## Supplied text
═══

The head of the International Monetary Fund has urged countries to cut debt and slash red tape to revive growth as she warned the world was becoming more vulnerable to economic shocks.
Kristalina Georgieva invoked wartime prime minister Sir Winston Churchill as she urged governments to prepare for the next global crisis.
“There is plenty to worry about,” she told reporters at the IMF Spring Meetings in Washington.
It came as Megan Greene, a policymaker at the Bank of England, warned that Threadneedle Street risks plunging the UK back into recession if it cuts interest rates too soon.
Ms Greene, who echoed comments earlier in the week by the IMF, said a “stop-start” approach to setting interest rates “doesn’t tend to end well”.
The IMF said “backpedaling” on rates would potentially be more damaging for financial markets and the wider economy.
Ms Greene added that interest rates in the UK were likely to remain at 5.25pc “for a while”.
She said: “Do I think it’s worse to do too much or too little [on interest rates]?
“I think doing too little is the bigger risk because you end up having to hike rates even higher and could end up triggering an even bigger recession.”
Ms Georgieva urged countries to rebuild their rainy day funds and get debt down as she warned that the medium term prospects for global growth were at their lowest in decades.
She said: “In a world where crises keep coming, countries must urgently build fiscal resilience.”

═══

## Data to examine
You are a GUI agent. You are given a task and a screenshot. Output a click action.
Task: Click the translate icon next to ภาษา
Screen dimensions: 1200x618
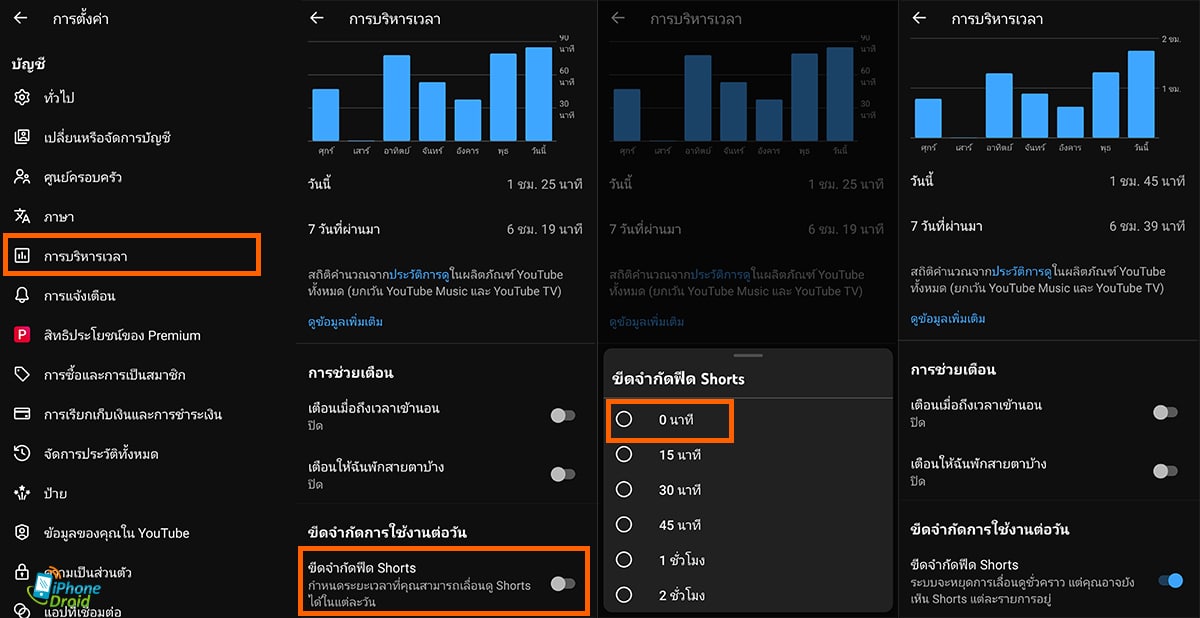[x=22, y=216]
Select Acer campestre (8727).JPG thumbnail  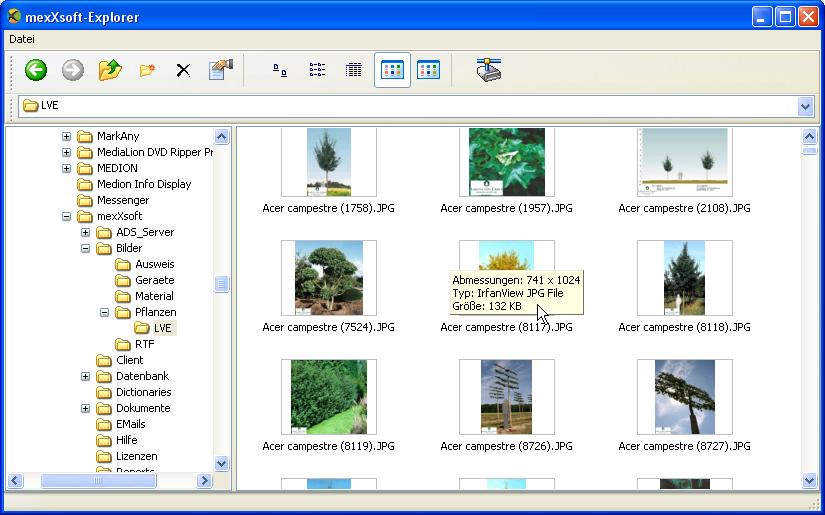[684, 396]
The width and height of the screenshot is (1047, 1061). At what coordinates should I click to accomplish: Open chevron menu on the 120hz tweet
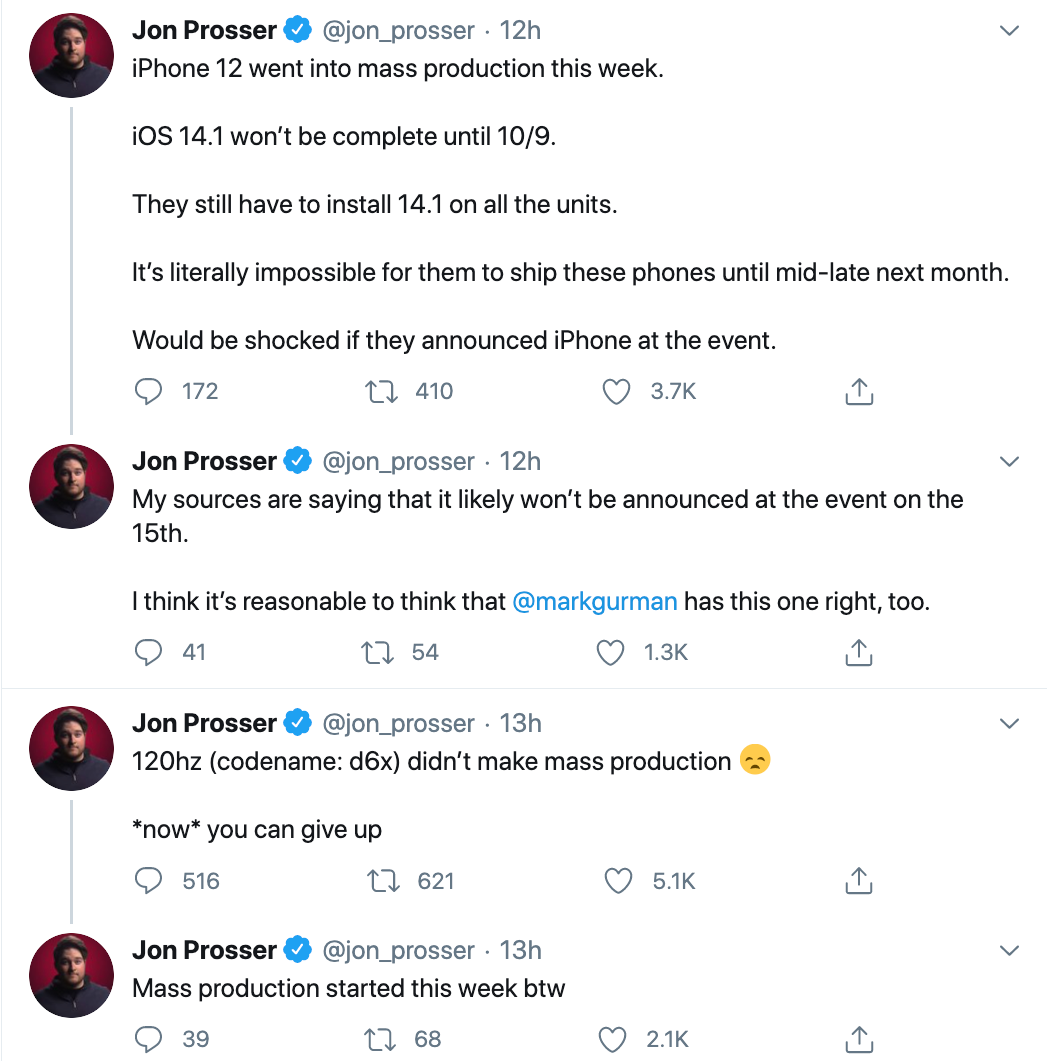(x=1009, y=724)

═══

## Your tasks
A: In the report on the IMF's warnings, why does Megan Greene see doing too little on interest rates as the bigger risk? Answer in one to three sentences.
B: Mark each statement yes or no according to the report on the IMF's warnings, and quote the deciding words: (i) Kristalina Georgieva spoke to reporters at the IMF Spring Meetings in Washington. (ii) Megan Greene said UK interest rates were likely to fall soon. (iii) Georgieva said the medium term prospects for global growth were at their highest in decades.
C: Continue the report on the IMF's warnings, beginning after its last sentence.
The records are not used in any of this work.

## Answers to the exercises
A: Greene says that doing too little means the Bank of England ends up having to raise rates even higher. That could trigger an even bigger recession.

B:
(i) Yes: "she told reporters at the IMF Spring Meetings in Washington."
(ii) No: "interest rates in the UK were likely to remain at 5.25pc “for a while”."
(iii) No: "the medium term prospects for global growth were at their lowest in decades."

C:
She added: “In a world of more frequent shocks, we know we will be tested again.”
Quoting Churchill, she added: “This is no time for ease and comfort. It is time to dare and endure.”
Churchill made the comment in a speech in 1940 during the Second World War.
Ms Georgieva warned that global debt levels were far higher than before the pandemic and compared the trajectory of global growth to a “Swiss ski slope” with prospects dimming every year.
Ms Georgieva said countries should do more to boost growth, including “foundational reforms, strengthening governance, cutting red tape, increasing female labour market participation, and improving access to capital. They’re all essential for growth and even more so, our productivity.”
Speaking at the Atlantic Council in Washington, Ms Greene said she believed inflation risked proving “more persistent” in the UK than other rich economies.
UK inflation fell to 3.2pc in March, and Andrew Bailey, the Bank of England Governor, has said he expects a “strong drop” next month.
However, Ms Greene said UK wage growth of between 6pc to 7pc and strong services-inflation, which remains at 6pc, was still too high.
“The numbers we’re seeing in terms of wage growth and services inflation just aren’t consistent with a sustainable 2pc inflation target, which we’re trying to hit.”